The datasets used in these examples are:

The following example shows how to read a Parquet file by specifying its full URL in the OPENROWSET statement:

SELECT TOP 10 *
FROM OPENROWSET(
    BULK 'https://pandemicdatalake.blob.core.windows.net/public/curated/covid-19/ecdc_cases/latest/ecdc_cases.parquet'
);

In this query:

The BULK argument specifies the full URI of the Parquet file in storage.
OPENROWSET reads the file content and returns it as a tabular result set.
The column names and data types are automatically inferred from the Parquet file metadata.
The TOP 10 clause limits the result set for easier inspection of the data.

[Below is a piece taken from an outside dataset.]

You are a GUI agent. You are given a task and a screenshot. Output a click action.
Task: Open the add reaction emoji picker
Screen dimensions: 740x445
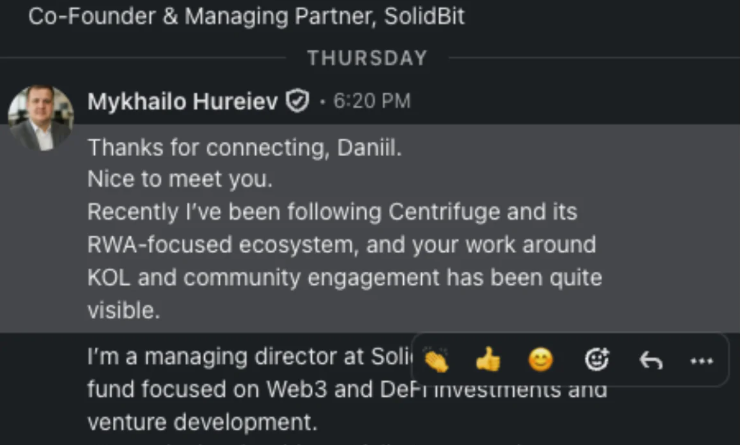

This approach is useful for quickly exploring individual Parquet files or validating file contents before applying more advanced querying techniques, such as explicit schema definition, wildcard-based file access, or external data source configuration.

Data source usage

The previous examples specified the full URL to the file directly in the OPENROWSET statement. As an alternative, you can define an external data source that points to the root location of your storage, and then reference files by using relative paths.

Using an external data source simplifies queries, improves readability, and lets you centrally manage the storage location. If the storage endpoint changes, you only need to update the data source definition, not every query that references it.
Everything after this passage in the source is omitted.